Tuesday, November 24, 2009

Naches


I discovered the Yiddish word naches in a novel years ago. One character, a brilliant self-made businessman, was always on the go, flying white-knuckled from deal to deal, taking big risks for the sake of even bigger returns. The guy was hugely obese, and one day, in the middle of a major deal, he dropped down dead of a heart attack. He left behind his devoted stay-at-home wife and some five or six young children. When a friend asked the wife how she would cope without the larger-than-life presence of her husband, she smiled sadly and explained that she got lots of naches from her children.

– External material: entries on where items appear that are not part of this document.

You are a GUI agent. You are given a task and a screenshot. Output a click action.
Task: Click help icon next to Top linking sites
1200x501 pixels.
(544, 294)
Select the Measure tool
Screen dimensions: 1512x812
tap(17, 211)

Naches means joy. To shep naches means to derive pleasure. Jewish children are expected to provide their parents with naches in the form of achievement, but the wife was referring to all the unique joys that children bring: their innocence, love, trust, and perceptiveness, watching them sleep, watching them grow. As a parent myself, I understood what she meant.



I've been thinking of late about the special naches that writers experience. Most of us make little or no money from this racket, but there are some special joys - the naches - that make the writer's journey so very worth it:



— Connecting with other writers and feeling a sense of community, a bond with others who actually get the whole writing thing, and who understand the business is not all about Oprah and six figure deals.



— Stumbling upon a great review. When I do I literally clutch my chest because my heart pounds so hard. I discovered one on the Silhouette forum, of all places. (I'm published by Dorchester.) Another was by a Goodreads librarian who even took the trouble to place her review on Amazon, Barnes & Noble and Shelfari. Ah, naches!



— Discovering that some unknown reader has put you on her list of favorite authors, or recommended your book on a blog you'd never heard of before Google dropped an alert in your inbox.



— Connecting with an author whose book you enjoyed some time in the past. I reviewed one such book, then saw the author on a buddy's blog, and the author and I are now good friends. She's from the UK but we've discovered so many commonalities it's almost bizarre. She even lived for awhile on Grenada, an island where I worked as a newspaper editor for a short time. Naches!





Emilija and Dejan with their hard-won copy of Café Au Lait


Then there's this kind of totally serendipitous happenstance. Emilija, an engineer/architect from Macedonia who works in Montenegro (yes, I had to pull up a map to reacquaint myself with my hazy geography) contacted me on Facebook and asked how she could get my book, since ordering it on the Internet was not an option for her. I told her that some bookstores would order it even if they didn't carry the title. She wrote again saying that the stores she tried couldn't help but her boyfriend, who's from Slovenia (!) checked bookstores there and was able to place the order. When the book arrived in Slovenia she let me know, happy that it was only "860km far away from my hands". And when her boyfriend, Dejan, arrived bearing gifts, she sent me the photo above. As my son would say, how cool is that? :)



When the writing won't flow, when the wait for agents/editors/publishers to respond becomes tedious, when a review stinks, when the rejections flow in, the advances are insulting, and doom and gloom pollute the publishing news, when we're besieged by self-doubt or self-disgust, when life happens and s**t happens, and we feel that all-too-familiar despair creeping in... there are the naches, arriving out of the blue to set the world - the writer's world - to rights again.